楚峰的声音洪亮,带着一股凛然正气,殿内不少文武都露出赞许的神色。楚家世代忠良,从大成中华人民共和国成立之初便追随李雄,楚峰的父亲更是为了守护成都战死沙场,楚家的忠心,满朝文武有目共睹。
可王敦却摇了摇头,故作担忧地说:“楚将军忠心可嘉,只是西南边境也不可一日无主。若是楚将军远赴北境,西南的蛮族趁机作乱,岂不是顾此失彼?再说,北境地形复杂,敌寇凶悍,楚将军麾下将士虽勇,却多是南方人,怕是难以适应北境的严寒气候啊。”
楚峰眉头一皱,正要反驳,王敦又接着说:“依臣之见,不如另选良将前往北境,楚将军继续镇守西南,这样内外皆可安稳。” 他一边说,一边给身旁的几位心腹使了个眼色。
立刻有几位官员附和道:“丞相所言极是!西南乃天府之国,是我大成的粮仓,万万不能有失!”“楚将军镇守西南多年,威望甚高,换了别人怕是镇不住!”“北境之事,可另择将领,未必非要劳动楚将军。”

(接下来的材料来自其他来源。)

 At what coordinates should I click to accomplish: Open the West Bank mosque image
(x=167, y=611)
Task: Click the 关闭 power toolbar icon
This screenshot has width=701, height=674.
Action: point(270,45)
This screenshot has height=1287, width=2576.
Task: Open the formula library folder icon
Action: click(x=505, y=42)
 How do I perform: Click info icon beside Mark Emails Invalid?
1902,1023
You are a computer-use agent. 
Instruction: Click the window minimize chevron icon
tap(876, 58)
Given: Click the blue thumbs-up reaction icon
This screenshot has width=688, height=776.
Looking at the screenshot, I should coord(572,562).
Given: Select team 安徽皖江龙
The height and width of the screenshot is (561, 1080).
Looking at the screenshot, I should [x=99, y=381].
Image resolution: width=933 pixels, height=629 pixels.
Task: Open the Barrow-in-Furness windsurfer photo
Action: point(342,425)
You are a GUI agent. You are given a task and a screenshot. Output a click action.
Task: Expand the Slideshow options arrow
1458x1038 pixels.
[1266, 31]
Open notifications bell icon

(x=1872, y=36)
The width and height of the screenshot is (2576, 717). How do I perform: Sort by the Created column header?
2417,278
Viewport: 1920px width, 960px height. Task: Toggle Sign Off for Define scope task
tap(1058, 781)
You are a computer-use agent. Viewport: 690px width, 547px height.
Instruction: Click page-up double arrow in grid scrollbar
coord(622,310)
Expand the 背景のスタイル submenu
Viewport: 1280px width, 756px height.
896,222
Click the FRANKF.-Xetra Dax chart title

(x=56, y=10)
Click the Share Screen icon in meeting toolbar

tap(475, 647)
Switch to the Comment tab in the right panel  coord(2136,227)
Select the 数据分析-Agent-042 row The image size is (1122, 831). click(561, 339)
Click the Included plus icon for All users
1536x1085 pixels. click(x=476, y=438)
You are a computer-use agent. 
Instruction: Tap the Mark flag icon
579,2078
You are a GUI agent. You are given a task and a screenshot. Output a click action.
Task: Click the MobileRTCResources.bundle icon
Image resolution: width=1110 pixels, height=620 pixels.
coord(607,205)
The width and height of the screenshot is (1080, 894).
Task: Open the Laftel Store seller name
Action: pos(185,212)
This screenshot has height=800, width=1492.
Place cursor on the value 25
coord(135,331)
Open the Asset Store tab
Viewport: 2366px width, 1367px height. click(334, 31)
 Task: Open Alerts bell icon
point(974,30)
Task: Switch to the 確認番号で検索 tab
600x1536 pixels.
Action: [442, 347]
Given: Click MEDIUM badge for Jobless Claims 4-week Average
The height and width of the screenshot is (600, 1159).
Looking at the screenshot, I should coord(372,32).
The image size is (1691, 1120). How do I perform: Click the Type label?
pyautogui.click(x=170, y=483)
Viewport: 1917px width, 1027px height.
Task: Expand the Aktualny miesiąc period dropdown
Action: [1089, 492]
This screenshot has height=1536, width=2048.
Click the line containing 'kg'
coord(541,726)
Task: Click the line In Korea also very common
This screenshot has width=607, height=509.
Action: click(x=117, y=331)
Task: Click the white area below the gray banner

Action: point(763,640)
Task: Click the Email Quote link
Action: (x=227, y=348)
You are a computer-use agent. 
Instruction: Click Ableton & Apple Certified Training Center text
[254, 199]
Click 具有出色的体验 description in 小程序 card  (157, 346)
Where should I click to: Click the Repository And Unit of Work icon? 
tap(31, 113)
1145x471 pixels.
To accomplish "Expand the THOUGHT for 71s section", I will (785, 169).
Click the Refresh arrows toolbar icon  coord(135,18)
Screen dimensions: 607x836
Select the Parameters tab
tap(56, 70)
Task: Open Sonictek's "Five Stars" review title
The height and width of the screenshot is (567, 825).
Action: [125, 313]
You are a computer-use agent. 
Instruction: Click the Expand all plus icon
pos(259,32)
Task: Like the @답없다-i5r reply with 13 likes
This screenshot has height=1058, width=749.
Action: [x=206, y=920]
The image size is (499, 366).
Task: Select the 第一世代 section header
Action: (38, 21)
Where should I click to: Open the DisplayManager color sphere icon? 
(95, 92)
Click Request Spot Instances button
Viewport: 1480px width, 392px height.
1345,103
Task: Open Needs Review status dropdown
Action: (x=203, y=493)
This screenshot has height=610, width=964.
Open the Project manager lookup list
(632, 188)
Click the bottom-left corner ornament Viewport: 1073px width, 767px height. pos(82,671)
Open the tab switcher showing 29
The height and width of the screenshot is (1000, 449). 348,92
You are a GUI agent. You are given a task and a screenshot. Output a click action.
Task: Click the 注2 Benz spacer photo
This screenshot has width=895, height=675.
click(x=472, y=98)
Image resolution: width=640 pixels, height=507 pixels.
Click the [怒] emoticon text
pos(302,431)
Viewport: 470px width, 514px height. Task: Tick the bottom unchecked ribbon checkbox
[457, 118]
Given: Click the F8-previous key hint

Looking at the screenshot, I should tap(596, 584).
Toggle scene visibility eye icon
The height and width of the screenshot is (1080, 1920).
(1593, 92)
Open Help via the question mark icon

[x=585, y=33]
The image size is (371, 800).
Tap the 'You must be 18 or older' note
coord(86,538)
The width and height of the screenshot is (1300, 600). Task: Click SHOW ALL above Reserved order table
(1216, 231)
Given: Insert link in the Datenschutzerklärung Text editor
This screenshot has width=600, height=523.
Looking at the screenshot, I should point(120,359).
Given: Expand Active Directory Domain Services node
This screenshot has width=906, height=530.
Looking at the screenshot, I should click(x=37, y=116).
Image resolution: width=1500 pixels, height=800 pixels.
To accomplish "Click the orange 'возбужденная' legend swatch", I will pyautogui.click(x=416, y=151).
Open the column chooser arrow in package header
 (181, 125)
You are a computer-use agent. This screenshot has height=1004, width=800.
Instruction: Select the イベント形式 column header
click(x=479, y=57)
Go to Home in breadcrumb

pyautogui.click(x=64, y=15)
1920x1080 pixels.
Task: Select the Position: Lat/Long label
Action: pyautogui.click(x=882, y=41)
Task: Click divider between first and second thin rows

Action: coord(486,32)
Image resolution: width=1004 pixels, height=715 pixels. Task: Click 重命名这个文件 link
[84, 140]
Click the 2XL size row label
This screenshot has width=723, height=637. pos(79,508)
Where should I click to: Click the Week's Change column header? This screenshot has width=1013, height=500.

楚峰心中一沉,他知道王敦一直忌惮自己兵权在握,如今借着北境战事,想趁机削夺自己的兵权。可国难当头,他也顾不上这些,只是抬头看向皇帝:“陛下,国难当前,个人安危与地域之分何足挂齿?臣麾下将士虽多为南方人,但个个都是悍不畏死的勇士,只要能为国效力,纵使赴汤蹈火,也在所不辞!还请陛下恩准!”
李雄看着楚峰,又看了看王敦,面露犹豫。他知道楚峰忠心耿耿,可王敦的话也并非没有道理。西南确实重要,若是楚峰离开,万一出了乱子,后果不堪设想。可北境失守,若不尽快收复,敌寇长驱直入,后果更是严重。
就在这时,又有一名太监匆匆进来禀报:“陛下,北境又有急报传来,雁门关失守后,敌寇一路南下,已经攻占了云州城,城中百姓…… 百姓死伤惨重啊!”
这消息如同雪上加霜,李雄的脸色更加难看。他咬了咬牙,正要下令让楚峰出征,王敦却再次开口:“陛下,此事蹊跷啊。”
“哦?丞相有何高见?” 李雄看向他。
王敦躬身道:“雁门关地势险要,易守难攻,张将军麾下三万将士皆是精锐,怎么会如此轻易失守?而且敌寇似乎对我军的部署了如指掌,这其中怕是有猫腻。”他说到这里,故意停顿了一下,目光在楚峰身上打转,“臣听闻,楚将军与北境敌寇的首领早年有过交集,不知此事是否属实?”
楚峰闻言,勃然大怒:“王敦!你休要血口喷人!当年我随先父出征,曾与那敌首交手,何来交集之说?你这是故意污蔑!”
“楚将军息怒,” 王敦故作镇定地说,“臣只是随口一说,并无他意。只是如今事态严重,不得不谨慎行事。万一…… 万一军中出了内奸,与敌寇勾结,那我大成可就真的危在旦夕了。”
他的话像是一颗毒种子,瞬间在百官心中扎了根。